Work to do:
Quote every item below verbatim, changing nothing.
>> START Data supplied
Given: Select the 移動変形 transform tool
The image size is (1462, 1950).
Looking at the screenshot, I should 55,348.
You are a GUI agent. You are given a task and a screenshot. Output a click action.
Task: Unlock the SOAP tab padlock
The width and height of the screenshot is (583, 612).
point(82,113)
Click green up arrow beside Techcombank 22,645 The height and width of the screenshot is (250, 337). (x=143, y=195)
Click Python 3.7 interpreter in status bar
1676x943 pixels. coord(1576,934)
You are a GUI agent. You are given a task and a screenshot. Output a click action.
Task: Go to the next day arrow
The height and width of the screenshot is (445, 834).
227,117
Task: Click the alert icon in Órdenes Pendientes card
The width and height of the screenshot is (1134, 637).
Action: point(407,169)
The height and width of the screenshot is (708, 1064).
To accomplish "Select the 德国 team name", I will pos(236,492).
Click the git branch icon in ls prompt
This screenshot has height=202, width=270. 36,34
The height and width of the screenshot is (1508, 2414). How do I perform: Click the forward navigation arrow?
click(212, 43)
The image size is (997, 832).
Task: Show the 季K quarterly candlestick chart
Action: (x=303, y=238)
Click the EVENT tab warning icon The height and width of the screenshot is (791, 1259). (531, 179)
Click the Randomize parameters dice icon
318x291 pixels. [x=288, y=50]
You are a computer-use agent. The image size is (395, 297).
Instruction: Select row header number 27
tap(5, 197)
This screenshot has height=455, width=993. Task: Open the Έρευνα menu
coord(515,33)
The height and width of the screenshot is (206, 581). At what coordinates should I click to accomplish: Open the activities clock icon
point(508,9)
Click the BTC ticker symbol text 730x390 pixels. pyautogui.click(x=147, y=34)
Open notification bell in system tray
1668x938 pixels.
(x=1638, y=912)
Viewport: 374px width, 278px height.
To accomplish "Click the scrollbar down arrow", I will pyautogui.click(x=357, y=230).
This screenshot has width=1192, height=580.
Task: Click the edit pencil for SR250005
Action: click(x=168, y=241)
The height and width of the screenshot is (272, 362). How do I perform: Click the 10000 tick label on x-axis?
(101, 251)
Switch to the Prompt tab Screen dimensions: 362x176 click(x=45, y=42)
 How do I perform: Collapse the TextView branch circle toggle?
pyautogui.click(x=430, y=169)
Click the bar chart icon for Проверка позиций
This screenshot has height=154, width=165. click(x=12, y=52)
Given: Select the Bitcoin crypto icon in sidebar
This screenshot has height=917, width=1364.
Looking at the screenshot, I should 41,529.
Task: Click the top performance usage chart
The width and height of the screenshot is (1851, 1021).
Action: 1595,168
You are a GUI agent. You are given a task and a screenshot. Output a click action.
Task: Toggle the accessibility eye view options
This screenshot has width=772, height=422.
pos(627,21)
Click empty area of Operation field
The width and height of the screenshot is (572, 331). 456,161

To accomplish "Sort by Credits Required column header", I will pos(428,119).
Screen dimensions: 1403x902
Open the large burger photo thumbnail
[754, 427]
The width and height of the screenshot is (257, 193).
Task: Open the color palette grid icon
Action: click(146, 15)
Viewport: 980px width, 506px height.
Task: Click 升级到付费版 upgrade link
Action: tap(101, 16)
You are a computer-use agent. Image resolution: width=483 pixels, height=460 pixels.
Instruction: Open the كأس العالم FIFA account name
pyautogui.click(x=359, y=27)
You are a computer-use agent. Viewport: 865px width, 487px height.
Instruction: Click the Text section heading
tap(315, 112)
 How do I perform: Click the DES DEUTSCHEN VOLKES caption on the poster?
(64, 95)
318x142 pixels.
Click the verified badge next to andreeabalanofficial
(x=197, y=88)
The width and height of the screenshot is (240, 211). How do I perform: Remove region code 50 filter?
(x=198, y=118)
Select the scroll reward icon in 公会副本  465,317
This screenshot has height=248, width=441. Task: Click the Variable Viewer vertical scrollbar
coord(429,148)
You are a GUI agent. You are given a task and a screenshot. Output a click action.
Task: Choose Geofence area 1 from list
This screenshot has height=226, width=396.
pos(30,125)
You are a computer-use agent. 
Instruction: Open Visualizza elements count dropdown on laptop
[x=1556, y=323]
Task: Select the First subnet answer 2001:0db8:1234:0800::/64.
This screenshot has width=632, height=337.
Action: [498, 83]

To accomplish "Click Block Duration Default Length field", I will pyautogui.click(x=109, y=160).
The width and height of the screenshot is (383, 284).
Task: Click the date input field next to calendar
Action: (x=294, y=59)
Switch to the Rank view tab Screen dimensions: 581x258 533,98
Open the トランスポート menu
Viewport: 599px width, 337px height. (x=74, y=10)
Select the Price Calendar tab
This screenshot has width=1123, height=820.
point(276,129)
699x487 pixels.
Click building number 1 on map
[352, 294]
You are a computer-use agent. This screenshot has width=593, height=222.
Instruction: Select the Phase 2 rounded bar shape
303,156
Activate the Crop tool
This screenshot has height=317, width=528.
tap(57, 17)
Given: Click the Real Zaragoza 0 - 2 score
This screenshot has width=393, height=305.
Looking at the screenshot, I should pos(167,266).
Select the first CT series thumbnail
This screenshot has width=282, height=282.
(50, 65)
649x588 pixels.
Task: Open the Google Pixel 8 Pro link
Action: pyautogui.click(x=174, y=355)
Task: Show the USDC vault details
>> END Data supplied
Reply to the exercise:
Given: Select the 移動変形 transform tool
The image size is (1462, 1950).
Looking at the screenshot, I should 55,348.
You are a GUI agent. You are given a task and a screenshot. Output a click action.
Task: Unlock the SOAP tab padlock
The width and height of the screenshot is (583, 612).
point(82,113)
Click green up arrow beside Techcombank 22,645 The height and width of the screenshot is (250, 337). (x=143, y=195)
Click Python 3.7 interpreter in status bar
1676x943 pixels. coord(1576,934)
You are a GUI agent. You are given a task and a screenshot. Output a click action.
Task: Go to the next day arrow
The height and width of the screenshot is (445, 834).
227,117
Task: Click the alert icon in Órdenes Pendientes card
The width and height of the screenshot is (1134, 637).
Action: point(407,169)
The height and width of the screenshot is (708, 1064).
To accomplish "Select the 德国 team name", I will pos(236,492).
Click the git branch icon in ls prompt
This screenshot has height=202, width=270. 36,34
The height and width of the screenshot is (1508, 2414). How do I perform: Click the forward navigation arrow?
click(212, 43)
The image size is (997, 832).
Task: Show the 季K quarterly candlestick chart
Action: (x=303, y=238)
Click the EVENT tab warning icon The height and width of the screenshot is (791, 1259). (531, 179)
Click the Randomize parameters dice icon
318x291 pixels. [x=288, y=50]
You are a computer-use agent. The image size is (395, 297).
Instruction: Select row header number 27
tap(5, 197)
This screenshot has height=455, width=993. Task: Open the Έρευνα menu
coord(515,33)
The height and width of the screenshot is (206, 581). At what coordinates should I click to accomplish: Open the activities clock icon
point(508,9)
Click the BTC ticker symbol text 730x390 pixels. pyautogui.click(x=147, y=34)
Open notification bell in system tray
1668x938 pixels.
(x=1638, y=912)
Viewport: 374px width, 278px height.
To accomplish "Click the scrollbar down arrow", I will pyautogui.click(x=357, y=230).
This screenshot has width=1192, height=580.
Task: Click the edit pencil for SR250005
Action: click(x=168, y=241)
The height and width of the screenshot is (272, 362). How do I perform: Click the 10000 tick label on x-axis?
(101, 251)
Switch to the Prompt tab Screen dimensions: 362x176 click(x=45, y=42)
 How do I perform: Collapse the TextView branch circle toggle?
pyautogui.click(x=430, y=169)
Click the bar chart icon for Проверка позиций
This screenshot has height=154, width=165. click(x=12, y=52)
Given: Select the Bitcoin crypto icon in sidebar
This screenshot has height=917, width=1364.
Looking at the screenshot, I should 41,529.
Task: Click the top performance usage chart
The width and height of the screenshot is (1851, 1021).
Action: 1595,168
You are a GUI agent. You are given a task and a screenshot. Output a click action.
Task: Toggle the accessibility eye view options
This screenshot has width=772, height=422.
pos(627,21)
Click empty area of Operation field
The width and height of the screenshot is (572, 331). 456,161

To accomplish "Sort by Credits Required column header", I will pos(428,119).
Screen dimensions: 1403x902
Open the large burger photo thumbnail
[754, 427]
The width and height of the screenshot is (257, 193).
Task: Open the color palette grid icon
Action: click(146, 15)
Viewport: 980px width, 506px height.
Task: Click 升级到付费版 upgrade link
Action: tap(101, 16)
You are a computer-use agent. Image resolution: width=483 pixels, height=460 pixels.
Instruction: Open the كأس العالم FIFA account name
pyautogui.click(x=359, y=27)
You are a computer-use agent. Viewport: 865px width, 487px height.
Instruction: Click the Text section heading
tap(315, 112)
 How do I perform: Click the DES DEUTSCHEN VOLKES caption on the poster?
(64, 95)
318x142 pixels.
Click the verified badge next to andreeabalanofficial
(x=197, y=88)
The width and height of the screenshot is (240, 211). How do I perform: Remove region code 50 filter?
(x=198, y=118)
Select the scroll reward icon in 公会副本  465,317
This screenshot has height=248, width=441. Task: Click the Variable Viewer vertical scrollbar
coord(429,148)
You are a GUI agent. You are given a task and a screenshot. Output a click action.
Task: Choose Geofence area 1 from list
This screenshot has height=226, width=396.
pos(30,125)
You are a computer-use agent. 
Instruction: Open Visualizza elements count dropdown on laptop
[x=1556, y=323]
Task: Select the First subnet answer 2001:0db8:1234:0800::/64.
This screenshot has width=632, height=337.
Action: [498, 83]

To accomplish "Click Block Duration Default Length field", I will pyautogui.click(x=109, y=160).
The width and height of the screenshot is (383, 284).
Task: Click the date input field next to calendar
Action: (x=294, y=59)
Switch to the Rank view tab Screen dimensions: 581x258 533,98
Open the トランスポート menu
Viewport: 599px width, 337px height. (x=74, y=10)
Select the Price Calendar tab
This screenshot has width=1123, height=820.
point(276,129)
699x487 pixels.
Click building number 1 on map
[352, 294]
You are a computer-use agent. This screenshot has width=593, height=222.
Instruction: Select the Phase 2 rounded bar shape
303,156
Activate the Crop tool
This screenshot has height=317, width=528.
tap(57, 17)
Given: Click the Real Zaragoza 0 - 2 score
This screenshot has width=393, height=305.
Looking at the screenshot, I should pos(167,266).
Select the first CT series thumbnail
This screenshot has width=282, height=282.
(50, 65)
649x588 pixels.
Task: Open the Google Pixel 8 Pro link
Action: pyautogui.click(x=174, y=355)
Task: Show the USDC vault details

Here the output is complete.